Argument on the singular
One container advocates contend that “the cup” means one
container for each congregation.
- “The fruit of the vine” is “the
cup.” It is one in kind – fruit of the vine (regardless of the number
of vines). If each congregation must have one container, why not juice
of one vine?
- The vine refers to the kind
of vine and the cup refers to the contents which we drink. Paul,
writing from Ephesus, told the Corinthians “the cup of blessing” is a
communion of the blood of Christ, and “the bread” is a communion of the body
of Christ. Furthermore, all believers are “one bread and one body” (1 Cor.
10:16,17). This has nothing to do with the number of pieces of bread, nor the
number of people! There is one bread, just as believers are one body who
partake of the one bread (in kind).
- The “cup” that was “divided among”
them (Lk. 22:17) was not the container, but the contents.
- I believe in one cup (the fruit of
the vine) and one bread (unleavened bread) for every Christian. “One
container” advocates really believe in many cups and many breads – one
container for the fruit of the vine and one piece of bread for each
Communion is individual
“One container” advocates contend that the unit of
communion is the local church and that the whole church must use the same vessel
for the fruit of the vine and the same piece of bread.
- The Lord ’s Table was placed in
the kingdom (Lk. 22:29,30). There are as many tables as there are
kingdoms. There is one kingdom (the universal church), and there is one
table (1 Cor. 10:21).
- Did all the apostles have to be in
the same assembly in order to partake of the same table? Jesus told them they
would “eat and drink at My table in My kingdom, and sit on
thrones judging the twelve tribes of Israel” (Lk. 22:30). If the singular
“table” means one location, then all the apostles had to be in the same
assembly every time they communed with Christ.

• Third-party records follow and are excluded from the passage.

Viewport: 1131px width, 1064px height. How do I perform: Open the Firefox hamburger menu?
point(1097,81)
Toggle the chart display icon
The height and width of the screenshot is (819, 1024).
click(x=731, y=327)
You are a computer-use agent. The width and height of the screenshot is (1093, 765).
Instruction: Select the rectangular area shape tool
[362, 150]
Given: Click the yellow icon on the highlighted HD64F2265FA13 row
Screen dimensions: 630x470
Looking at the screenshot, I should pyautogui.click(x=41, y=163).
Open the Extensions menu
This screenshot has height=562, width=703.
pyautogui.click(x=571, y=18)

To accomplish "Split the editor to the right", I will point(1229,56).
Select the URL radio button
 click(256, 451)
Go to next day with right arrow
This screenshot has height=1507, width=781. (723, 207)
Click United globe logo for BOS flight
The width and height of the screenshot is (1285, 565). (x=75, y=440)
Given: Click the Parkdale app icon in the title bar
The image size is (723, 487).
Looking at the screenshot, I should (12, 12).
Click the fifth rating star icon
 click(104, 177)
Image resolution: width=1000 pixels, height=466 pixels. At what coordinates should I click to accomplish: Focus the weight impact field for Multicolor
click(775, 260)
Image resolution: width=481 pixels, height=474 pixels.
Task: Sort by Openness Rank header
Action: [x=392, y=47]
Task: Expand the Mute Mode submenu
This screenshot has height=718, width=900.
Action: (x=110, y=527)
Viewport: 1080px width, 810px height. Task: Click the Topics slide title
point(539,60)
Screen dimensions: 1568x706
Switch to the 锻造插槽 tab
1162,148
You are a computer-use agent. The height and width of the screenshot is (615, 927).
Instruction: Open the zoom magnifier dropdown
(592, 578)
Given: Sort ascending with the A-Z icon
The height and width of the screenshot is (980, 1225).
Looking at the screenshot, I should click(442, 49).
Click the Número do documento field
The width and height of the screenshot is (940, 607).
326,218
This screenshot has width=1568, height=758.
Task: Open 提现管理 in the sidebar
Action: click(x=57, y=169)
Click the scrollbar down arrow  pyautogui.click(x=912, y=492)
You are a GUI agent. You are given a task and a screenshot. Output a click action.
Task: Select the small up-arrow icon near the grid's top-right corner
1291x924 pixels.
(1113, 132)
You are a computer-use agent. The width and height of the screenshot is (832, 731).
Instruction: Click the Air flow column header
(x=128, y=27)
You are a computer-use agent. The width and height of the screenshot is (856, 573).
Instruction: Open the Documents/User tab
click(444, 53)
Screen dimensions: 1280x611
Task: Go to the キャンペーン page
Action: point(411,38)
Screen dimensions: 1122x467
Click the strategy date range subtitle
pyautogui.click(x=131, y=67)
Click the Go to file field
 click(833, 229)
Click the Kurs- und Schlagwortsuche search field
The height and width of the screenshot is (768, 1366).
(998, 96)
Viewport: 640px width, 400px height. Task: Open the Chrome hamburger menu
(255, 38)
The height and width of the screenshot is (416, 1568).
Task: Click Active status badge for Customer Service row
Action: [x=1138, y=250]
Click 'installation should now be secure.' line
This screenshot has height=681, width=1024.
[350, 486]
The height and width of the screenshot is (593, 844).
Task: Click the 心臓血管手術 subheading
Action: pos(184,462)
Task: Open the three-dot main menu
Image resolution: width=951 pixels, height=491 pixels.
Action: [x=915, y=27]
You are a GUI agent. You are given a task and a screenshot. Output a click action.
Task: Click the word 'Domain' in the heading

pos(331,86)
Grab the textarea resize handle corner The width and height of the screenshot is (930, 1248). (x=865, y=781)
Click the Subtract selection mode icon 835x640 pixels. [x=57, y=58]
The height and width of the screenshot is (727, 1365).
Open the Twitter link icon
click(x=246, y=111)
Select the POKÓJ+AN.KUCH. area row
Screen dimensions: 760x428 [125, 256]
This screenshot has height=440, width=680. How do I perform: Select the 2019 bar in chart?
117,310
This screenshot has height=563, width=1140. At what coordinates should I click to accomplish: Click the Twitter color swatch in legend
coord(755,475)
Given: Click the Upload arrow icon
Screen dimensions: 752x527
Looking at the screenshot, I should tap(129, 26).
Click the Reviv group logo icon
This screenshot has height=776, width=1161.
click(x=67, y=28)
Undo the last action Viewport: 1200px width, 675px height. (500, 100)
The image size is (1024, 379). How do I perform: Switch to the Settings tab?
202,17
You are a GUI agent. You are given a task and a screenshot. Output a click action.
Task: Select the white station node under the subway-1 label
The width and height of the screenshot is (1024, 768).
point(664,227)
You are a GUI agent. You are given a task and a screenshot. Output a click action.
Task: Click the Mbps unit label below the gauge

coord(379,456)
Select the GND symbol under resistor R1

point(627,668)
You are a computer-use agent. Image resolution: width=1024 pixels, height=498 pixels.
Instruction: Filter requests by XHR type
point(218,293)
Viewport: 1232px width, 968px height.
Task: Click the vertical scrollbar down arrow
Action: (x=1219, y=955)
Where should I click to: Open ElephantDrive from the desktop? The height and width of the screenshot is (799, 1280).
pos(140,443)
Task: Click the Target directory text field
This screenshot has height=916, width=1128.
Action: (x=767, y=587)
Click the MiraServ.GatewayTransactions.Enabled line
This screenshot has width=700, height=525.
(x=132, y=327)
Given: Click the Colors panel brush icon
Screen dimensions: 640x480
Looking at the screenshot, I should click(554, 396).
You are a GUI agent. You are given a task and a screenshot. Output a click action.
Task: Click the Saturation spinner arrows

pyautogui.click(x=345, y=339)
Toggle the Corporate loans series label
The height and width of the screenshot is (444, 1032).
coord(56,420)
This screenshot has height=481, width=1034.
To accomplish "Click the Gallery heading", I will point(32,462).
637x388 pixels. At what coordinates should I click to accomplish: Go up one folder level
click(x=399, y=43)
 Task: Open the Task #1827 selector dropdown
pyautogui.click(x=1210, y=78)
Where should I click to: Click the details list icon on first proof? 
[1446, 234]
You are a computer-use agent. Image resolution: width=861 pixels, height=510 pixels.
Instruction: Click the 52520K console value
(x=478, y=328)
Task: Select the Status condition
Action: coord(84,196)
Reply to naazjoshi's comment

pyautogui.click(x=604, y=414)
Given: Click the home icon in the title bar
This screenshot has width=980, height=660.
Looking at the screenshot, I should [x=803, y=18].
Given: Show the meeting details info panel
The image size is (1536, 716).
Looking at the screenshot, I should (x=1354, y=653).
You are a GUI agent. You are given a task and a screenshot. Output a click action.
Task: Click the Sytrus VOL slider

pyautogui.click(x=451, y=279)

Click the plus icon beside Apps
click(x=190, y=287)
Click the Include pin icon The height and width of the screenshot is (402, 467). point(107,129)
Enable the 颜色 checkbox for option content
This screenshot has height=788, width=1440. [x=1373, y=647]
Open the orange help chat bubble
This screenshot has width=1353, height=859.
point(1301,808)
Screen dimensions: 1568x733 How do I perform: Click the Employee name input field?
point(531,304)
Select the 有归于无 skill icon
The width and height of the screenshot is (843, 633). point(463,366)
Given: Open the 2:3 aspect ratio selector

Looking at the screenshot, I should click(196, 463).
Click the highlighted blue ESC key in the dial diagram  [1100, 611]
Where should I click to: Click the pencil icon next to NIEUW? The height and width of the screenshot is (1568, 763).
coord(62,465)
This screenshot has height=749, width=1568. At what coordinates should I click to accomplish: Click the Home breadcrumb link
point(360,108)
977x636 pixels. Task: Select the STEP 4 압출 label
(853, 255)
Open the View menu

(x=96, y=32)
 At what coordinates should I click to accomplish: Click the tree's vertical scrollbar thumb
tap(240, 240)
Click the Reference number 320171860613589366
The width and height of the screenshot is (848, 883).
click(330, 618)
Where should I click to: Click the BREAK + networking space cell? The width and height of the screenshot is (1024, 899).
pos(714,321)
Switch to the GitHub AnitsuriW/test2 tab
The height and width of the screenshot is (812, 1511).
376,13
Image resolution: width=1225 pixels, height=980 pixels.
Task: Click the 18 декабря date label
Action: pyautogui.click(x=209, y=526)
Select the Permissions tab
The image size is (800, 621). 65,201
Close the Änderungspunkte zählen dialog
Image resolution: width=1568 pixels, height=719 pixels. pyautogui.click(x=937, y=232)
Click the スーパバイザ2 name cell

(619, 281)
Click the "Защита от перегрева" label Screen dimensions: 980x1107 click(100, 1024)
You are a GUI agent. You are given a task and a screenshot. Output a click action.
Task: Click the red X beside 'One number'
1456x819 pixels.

- The Lord ’s Supper is to be eaten
when disciples come together (1 Cor. 11:33), but the emphasis in Scripture is
on each individual communing with Jesus. Guilt for unworthy observance was
individual (1 Cor. 11:27). Examination is individual (v. 28). Judgment is
individual (v. 29). Judging is to be of oneself (v. 31). There is no
congregational guilt, examination, or judgment in observing the Lord ’s
- The communion (fellowship) is
between the partaker and the Lord (1 Cor. 10:16,20). The cup is the “communion
of the blood of Christ,” and the bread is “the communion of the body of
Christ.” It is not “communion with those sitting beside you,” but with Christ.
Yes, there is a sense in which we do it together (1 Cor. 11:33), but my
acceptable communion does not depend upon the actions of others. If everyone
else partakes unworthily, it does not affect my communion with Christ. If all
the others partake worthily, it does not mean that I have partaken worthily.
Which is it? Container or contents?
Mt. 26:27-29 – The cup…this is My blood…I will not
drink it until ___
Mk. 14:23-25 – The cup…this is My blood…the fruit of
the vine ___ ___
Lk. 22:17-20 – The cup…fruit of the vine…the new
1 Cor. 10:16,21 – The cup a communion…drink the cup
of the Lord ___
1 Cor. 11:25-28 – The cup…the new covenant …drink
this cup ___ ___
There is no Scriptural significance to the containers of
the bread or the fruit of the vine. There is one bread (unleavened bread) and
one cup (the fruit of the vine) in the Lord’s kingdom.